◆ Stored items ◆
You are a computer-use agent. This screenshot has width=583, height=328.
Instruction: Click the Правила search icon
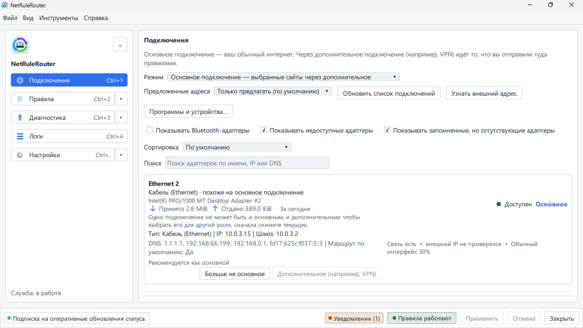click(20, 99)
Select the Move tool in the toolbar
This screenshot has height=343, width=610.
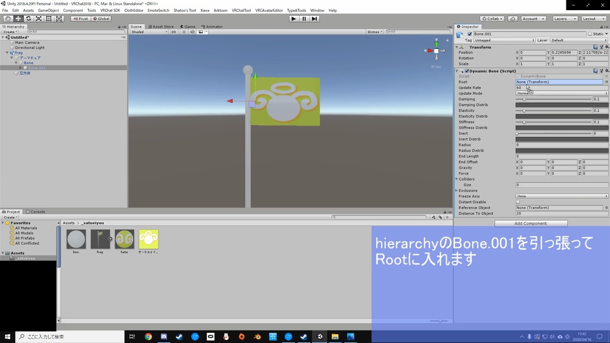point(20,18)
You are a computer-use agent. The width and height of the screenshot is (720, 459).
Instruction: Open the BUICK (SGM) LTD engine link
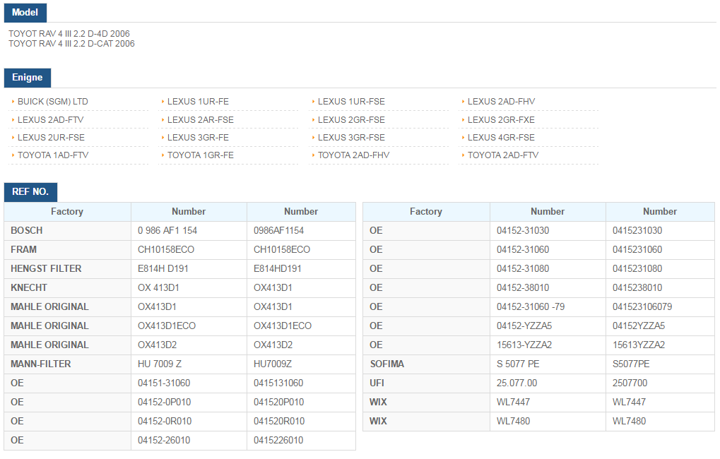pos(53,102)
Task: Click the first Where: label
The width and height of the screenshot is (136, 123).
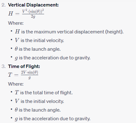Action: [16, 23]
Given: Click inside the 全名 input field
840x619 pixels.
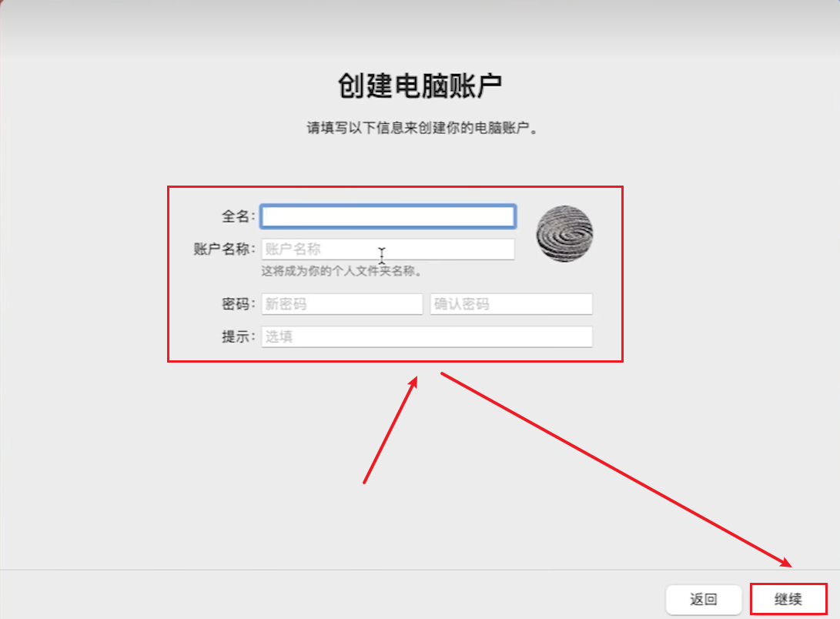Looking at the screenshot, I should (x=387, y=216).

◆ Required action ◆
Write out exactly the lines from the line holding "This screenshot has height=343, width=610." through the last line of the records above, inclusive, and nothing more. Leave out the pictures.

◆ Your response ◆
This screenshot has height=343, width=610.
point(20,18)
You are a computer-use agent. The width and height of the screenshot is (720, 459).
Instruction: Open the BUICK (SGM) LTD engine link
pos(53,102)
Task: Click the first Where: label
The width and height of the screenshot is (136, 123).
Action: [16, 23]
Given: Click inside the 全名 input field
840x619 pixels.
Looking at the screenshot, I should (x=387, y=216).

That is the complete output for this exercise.